> **Saved entries**
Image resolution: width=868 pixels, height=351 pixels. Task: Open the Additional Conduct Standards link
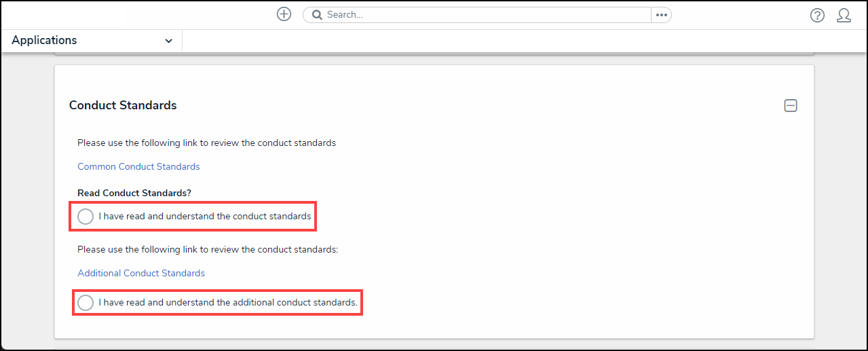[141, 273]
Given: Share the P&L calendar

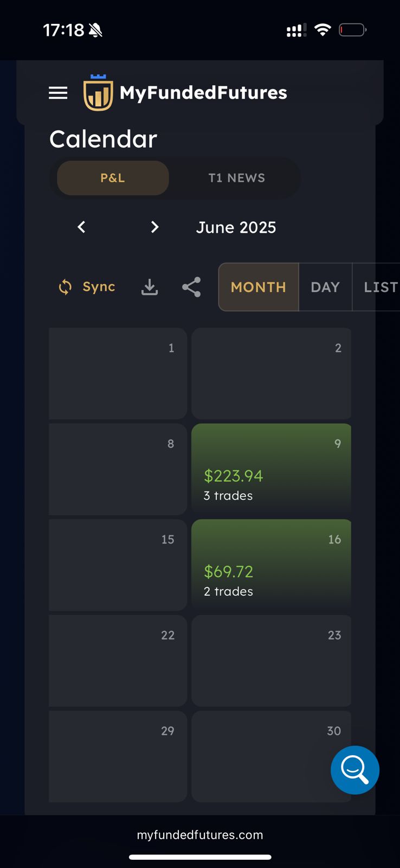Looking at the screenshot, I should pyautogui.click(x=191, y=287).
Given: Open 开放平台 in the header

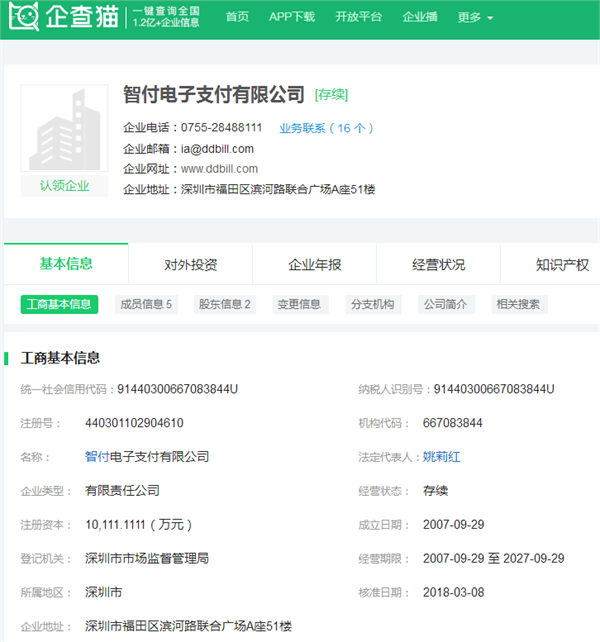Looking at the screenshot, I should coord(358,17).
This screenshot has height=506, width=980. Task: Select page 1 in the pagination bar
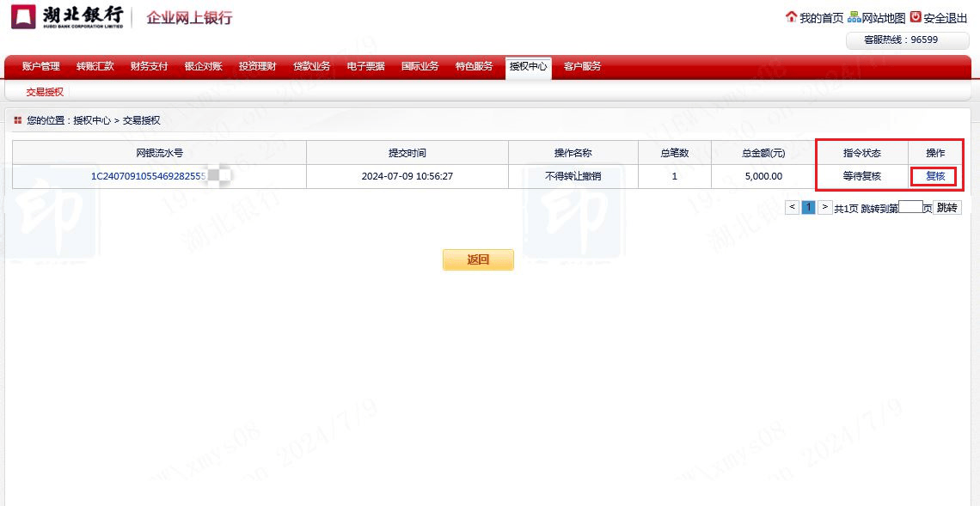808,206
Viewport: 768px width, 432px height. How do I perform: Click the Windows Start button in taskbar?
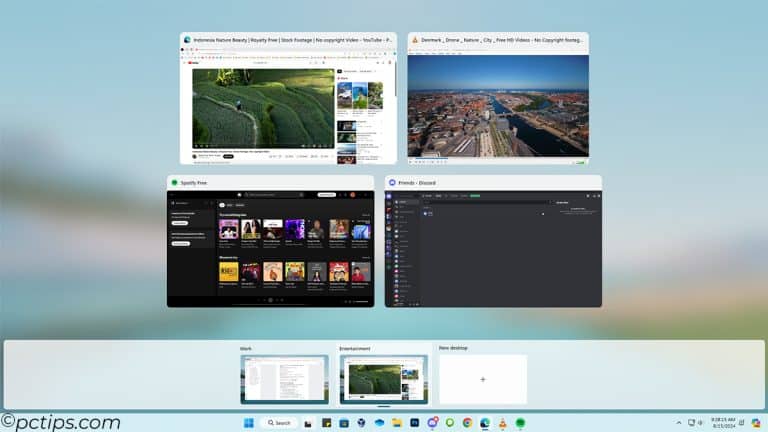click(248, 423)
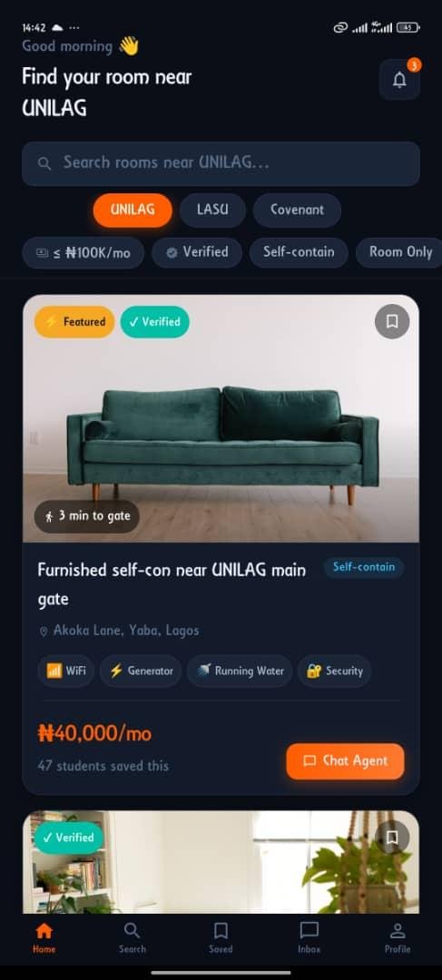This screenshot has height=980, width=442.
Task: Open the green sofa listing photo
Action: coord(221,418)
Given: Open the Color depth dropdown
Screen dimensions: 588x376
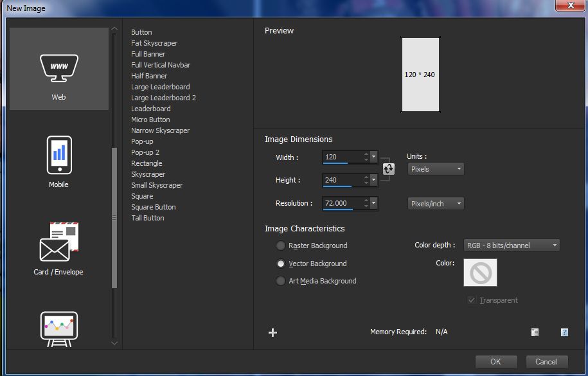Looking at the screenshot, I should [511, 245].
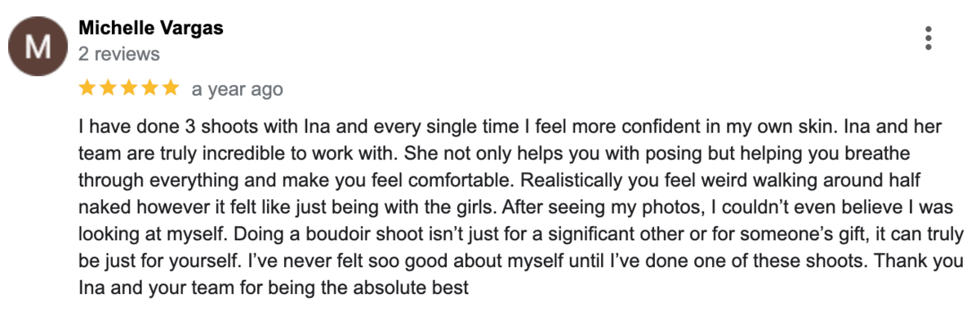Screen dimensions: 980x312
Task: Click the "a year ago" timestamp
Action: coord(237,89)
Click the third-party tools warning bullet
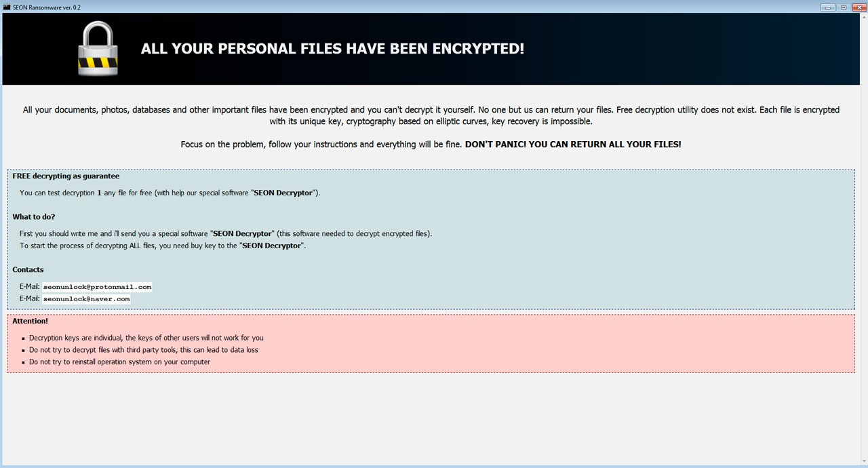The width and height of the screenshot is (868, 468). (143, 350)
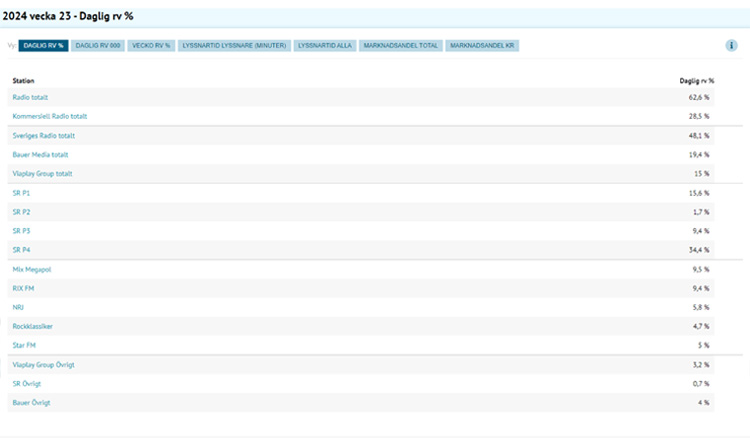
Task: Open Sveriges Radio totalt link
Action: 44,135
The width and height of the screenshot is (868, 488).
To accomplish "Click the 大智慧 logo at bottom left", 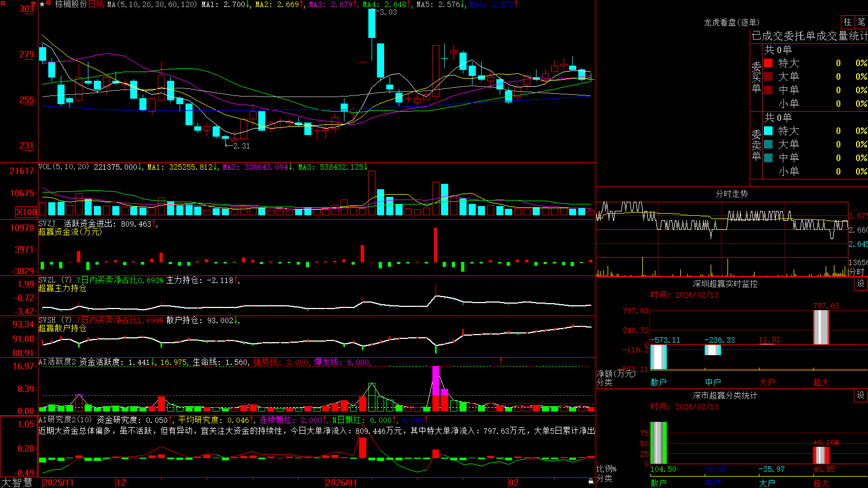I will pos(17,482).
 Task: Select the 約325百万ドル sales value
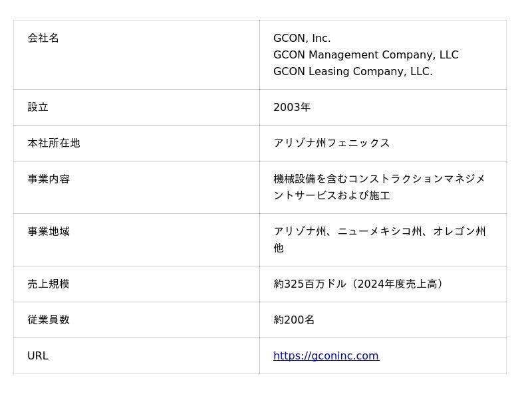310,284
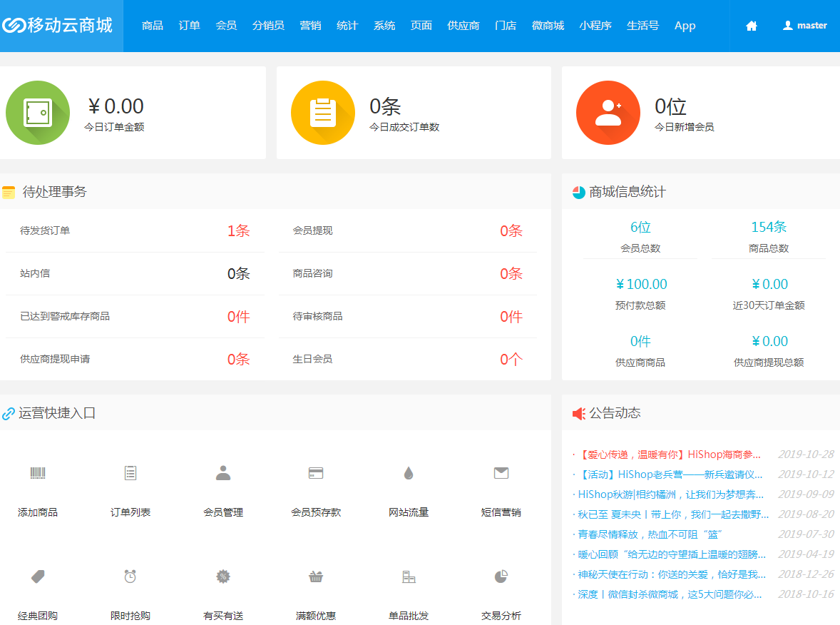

> **TASK PROMPT**
The response should hold only an exact retyping of the lines from the beginning of the data through the line containing "The width and height of the screenshot is (868, 488).", both ends kept, pictures omitted.

> **TASK SOLUTION**
Image resolution: width=868 pixels, height=351 pixels. Task: Open the Additional Conduct Standards link
[141, 273]
Given: Share the P&L calendar

Looking at the screenshot, I should pyautogui.click(x=191, y=287).
Given: Open 开放平台 in the header

Looking at the screenshot, I should coord(358,17).
This screenshot has height=506, width=980. Task: Select page 1 in the pagination bar
808,206
Viewport: 768px width, 432px height. How do I perform: Click the Windows Start button in taskbar?
click(248, 423)
This screenshot has height=980, width=442.
Task: Open the green sofa listing photo
Action: coord(221,418)
Given: Open the Color depth dropdown
Screen dimensions: 588x376
Looking at the screenshot, I should [511, 245].
Screen dimensions: 980x312
Task: Click the "a year ago" timestamp
Action: coord(237,89)
Click the third-party tools warning bullet
The width and height of the screenshot is (868, 468). (143, 350)
Task: Open Sveriges Radio totalt link
Action: 44,135
The width and height of the screenshot is (868, 488).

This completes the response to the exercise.